Depuis des semaines, le monde a les yeux rivés sur cette région et se demande si Poutine franchira le Rubicon. Pour quelle raison le chef du Kremlin se risquerait-il à envahir ce pays?
Peut-être pour ses ressources, mais plus probablement pour éloigner l’Otan de ses frontières. Mais en quoi l’Otan en Ukraine menacerait-elle la Russie ? En fait, ce qui fait peur à Poutine, c’est l’Occident. Pas seulement à travers une organisation militaire comme l’Otan, mais aussi par sa culture, sa mentalité et ses moeurs. Poutine craint de voir ce pays voisin lui tourner le dos pour se diriger, politiquement et intellectuellement, vers l’Ouest. Un système politique n’étend pas sa sphère d’influence uniquement en déployant des troupes, mais également en diffusant son modèle de pensée.
En 2013, Poutine avait promulgué une loi qui punissait la « propagande homosexuelle », et, en novembre dernier, une chaîne musicale russe a été condamnée pour cette infraction à 1 million de roubles, d’amende. Ce dont la Russie a peur, c’est moins des chars de l’Otan que des valeurs libérales de l’Ouest.
Ce qui démontre une fois de plus qu’une guerre à coups de bombes et de missiles est d’abord une guerre culturelle. Et Poutine, ancien officier du KGB, est un produit culturel de l’Union soviétique qui n’est jamais parvenu à se libérer du moule qui l’avait formaté, et qui vit dans le souvenir de la grandeur passée de ce système politique.
Poutine est un danger public car c’est un nostalgique. Et il n’y a pas plus dangereux que la nostalgie. Napoléon s’est fait sacrer comme un empereur romain, Mussolini voulait imiter la grandeur de Rome, et Daech fit rétablir le califat avec son chef Abou Bakr al-Baghdadi, autoproclamé « calife et successeur de Mahomet ».
Quant à Éric Zemmour, simple candidat à la présidentielle pour le moment, il rêve de remettre sur le trône la dynastie des rois capétiens, de reconquérir l’Algérie et de faire renaître l’ORTF, avec Thierry la Fronde à 19 h 30. On a la nostalgie qu’on peut.
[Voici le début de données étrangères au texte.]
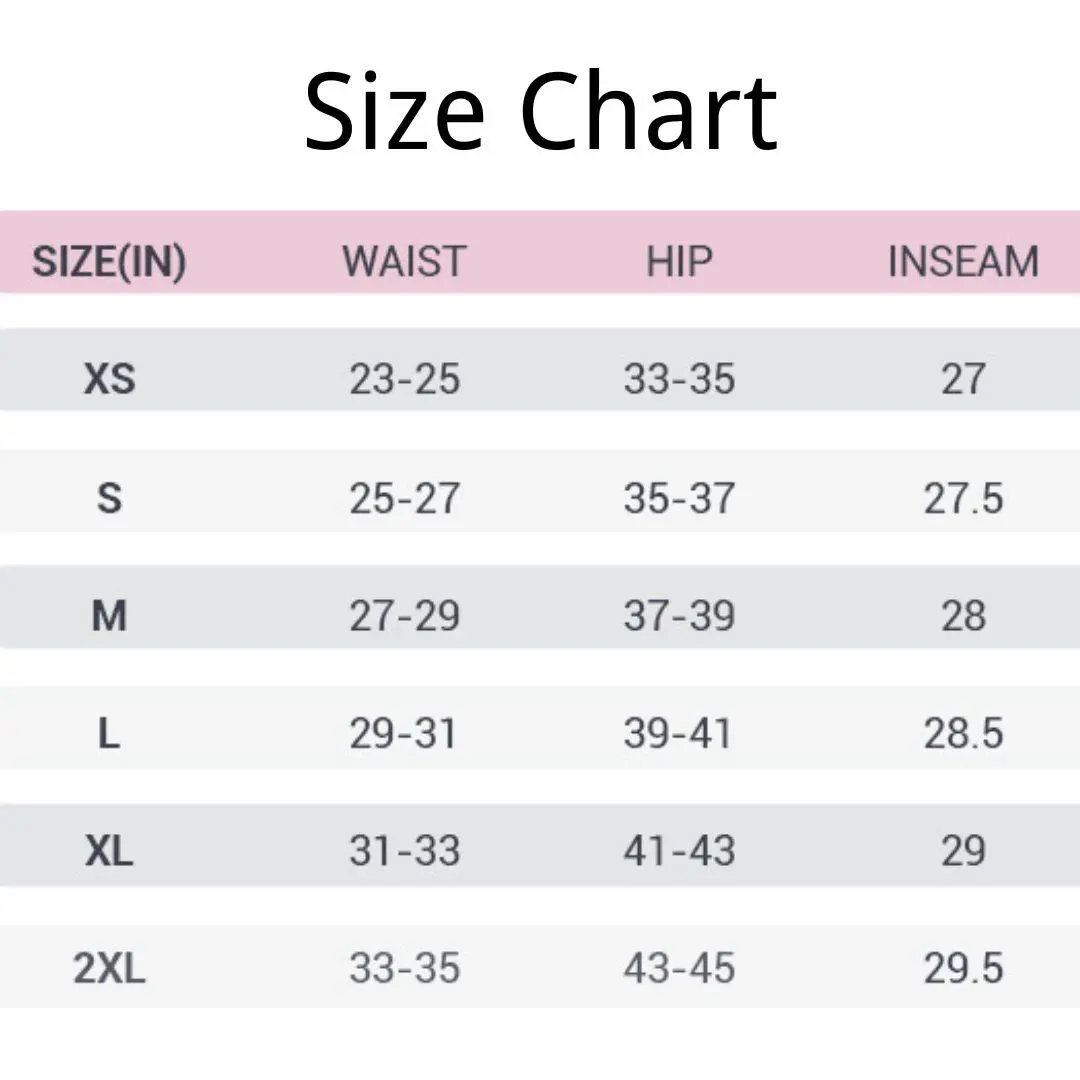
Task: Click the Size Chart title
Action: coord(541,111)
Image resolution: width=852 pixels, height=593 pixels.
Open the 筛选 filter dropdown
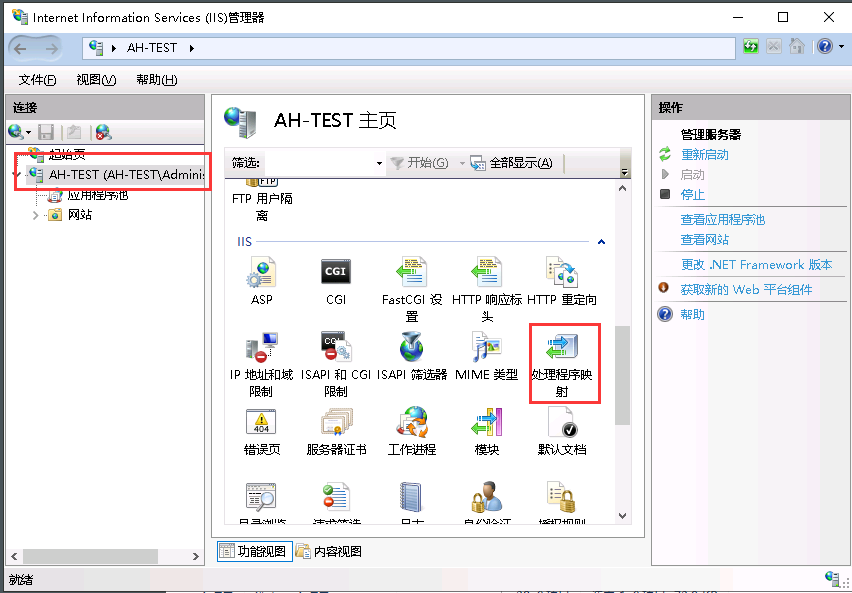click(379, 164)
Finalement, on s’aperçoit que beaucoup de grands hommes de l’Histoire n’avaient pour ambition que de rénover des vieilleries passées. Les despotes se révèlent être de tristes emmerdeurs sans imagination.
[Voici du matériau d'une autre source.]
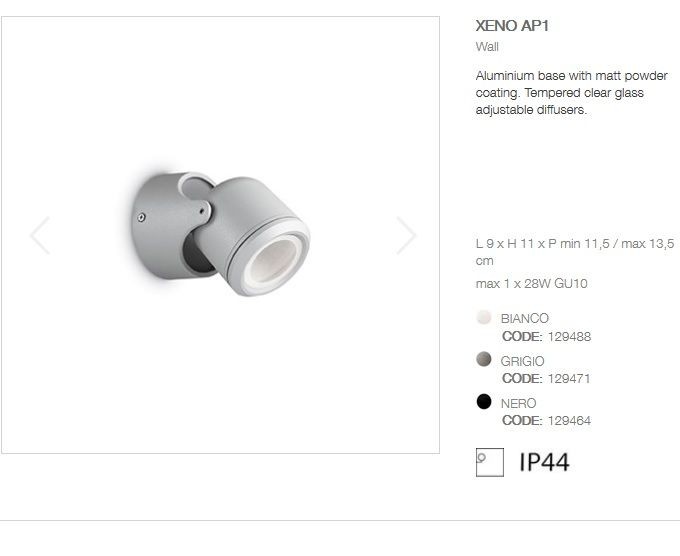Click product code 129471
Image resolution: width=680 pixels, height=556 pixels.
point(569,379)
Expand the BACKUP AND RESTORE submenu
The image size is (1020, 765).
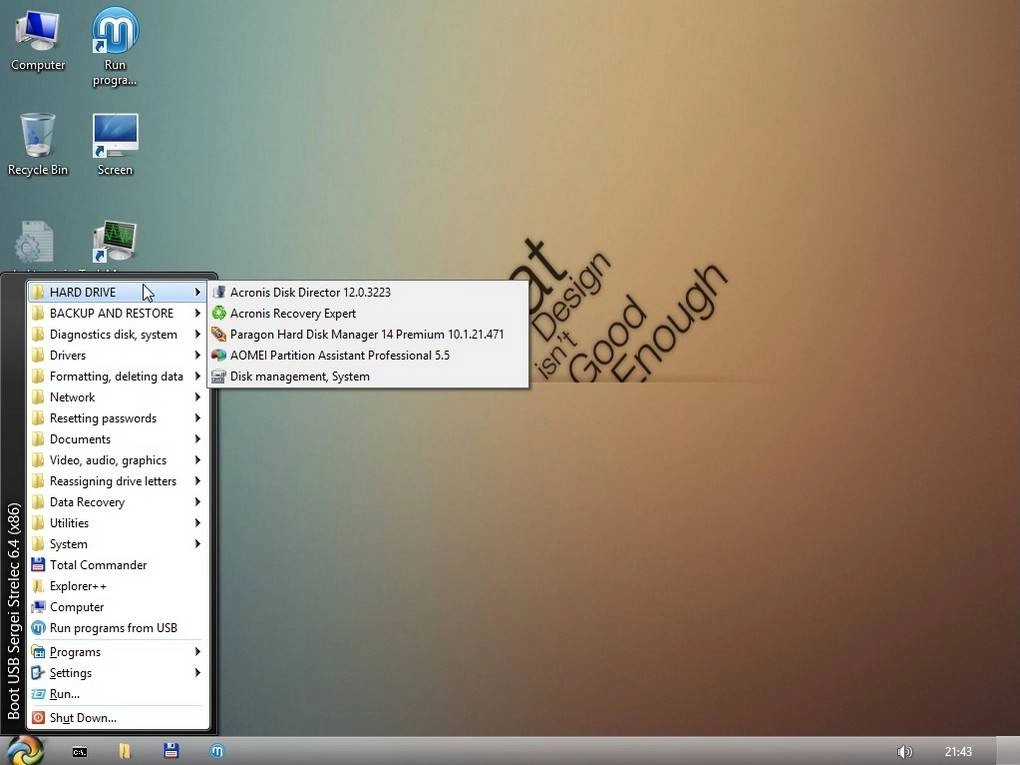[x=110, y=313]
Ce qui est embêtant, c’est que les envies de restauration de l’ex-URSS qui bercèrent Poutine cohabitent avec celles, presque identiques, du maître de la Chine, Xi Jinping, qui rejette aussi les valeurs occidentales. Et qui aimerait bien récupérer Taïwan, comme Poutine l’Ukraine.
Ajoutez les Américains qui ont encore en tête le slogan de Trump « Make America Great Again », et vous avez un cocktail explosif de nationalismes, de patriotismes et d’idéologies, idéal pour un beau feu d’artifice.
En politique, la nostalgie est un danger mortel. À la fin de sa vie, le général Salan, chef des généraux putschistes d’Alger, continuait de se définir comme un soldat « de la coloniale » à une époque où les colonies n’existaient plus.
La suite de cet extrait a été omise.